吃音セラピーは、『間接法』と『直接法』に大別できます。
間接法
間接法とは、吃音症状に関節的にアプローチする方法で、環境調整に働きかけていきます。
環境調整には、以下のような項目が含まれます。
- 生活のリズムを見直し、ゆったりと過ごせるようにする。特に朝や夕方など忙しくなりがちな時間帯の過ごし方に気をつける。
- 家族がゆっくり落ち着いたトーンで話す。
- お子さんとお話する時は、お子さんが話し終わってから話す(お子さんの話を途中で遮ったり、途中で話題を変えたりしない)。
- お子さんと一対一でゆったりと関わる時間を確保する。
- 兄弟一緒にいる場面で、先を争うように大人に話しかけようとする状況になった場合は、「順番に話す」「1人が話をしている時は、途中で割り込まない」等のルールを決める。
- 吃音に対してネガティブな思いを持たないようにするため、「落ち着いて話しなさい」と言ったり、お子さんの話し方を否定したりしない。お子さんの話を最後まで聞き、話し終わってから、お子さんの話の内容をまとめてあげたり別の言い方をしながら、(自然な形で)ゆっくりと落ち着いた話し方の見本を見せる。
直接法
お子さんの吃音に直接的に働きかけていく方法です。
例えば
話すスピードのコントロール
- 早口とゆっくりな話し方を聞き分ける
- 早口とゆっくりな話し方を使い分ける
- ゆっくりな話し方を練習する
スムーズな話し方(smooth speech)の練習
- つまる話し方(bumpy speech)とスムーズな話し方(smooth speech)を聞き分ける。
- つまる話し方(bumpy speech)とスムーズな話し方(smooth speech)を使い分ける。

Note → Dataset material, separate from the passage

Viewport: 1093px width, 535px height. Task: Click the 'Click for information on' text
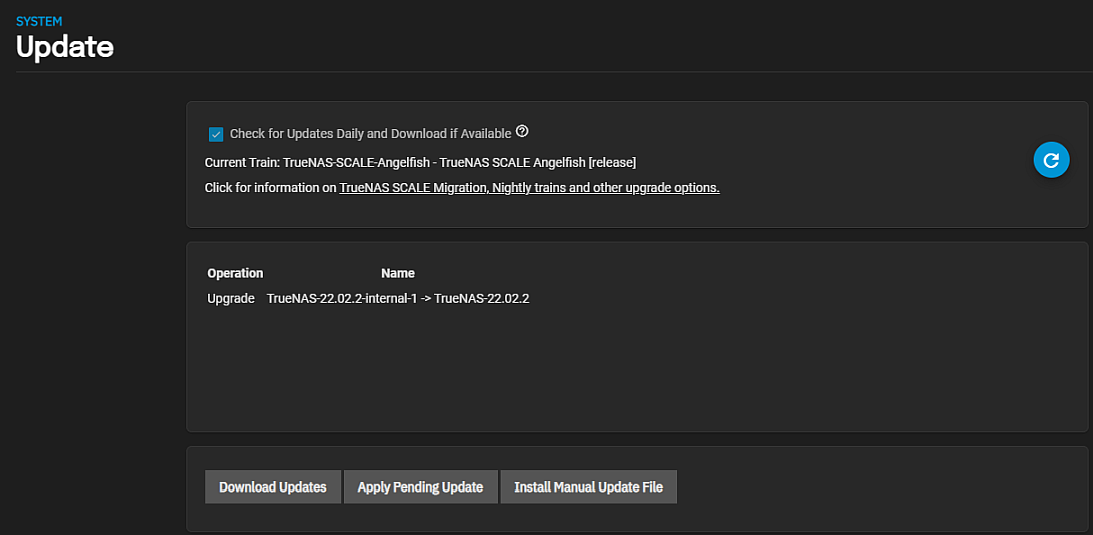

- お子さん自身の話し方について、つまる話し方(bumpy speech)かスムーズな話し方(smooth speech)かを特定する。
ここで、スムーズに話すコツも練習します。
- Slow Rate:ゆっくり話す。
- Light Contact:唇・歯・顎・舌・頰・声帯等、発声に必要な器官の力を抜き、「軽いタッチ」を意識して発声する。
- Easy Start:息を吐きながら発声する。
- Pausing:単語と単語の間に一呼吸入れながら話す。
*直接法あるいは間接法の選択、また治療法の選択については、お子さん一人一人の様子を見て慎重に選択する必要があります。
吃音に関するご心配がある場合は、言語聴覚士にご相談ください。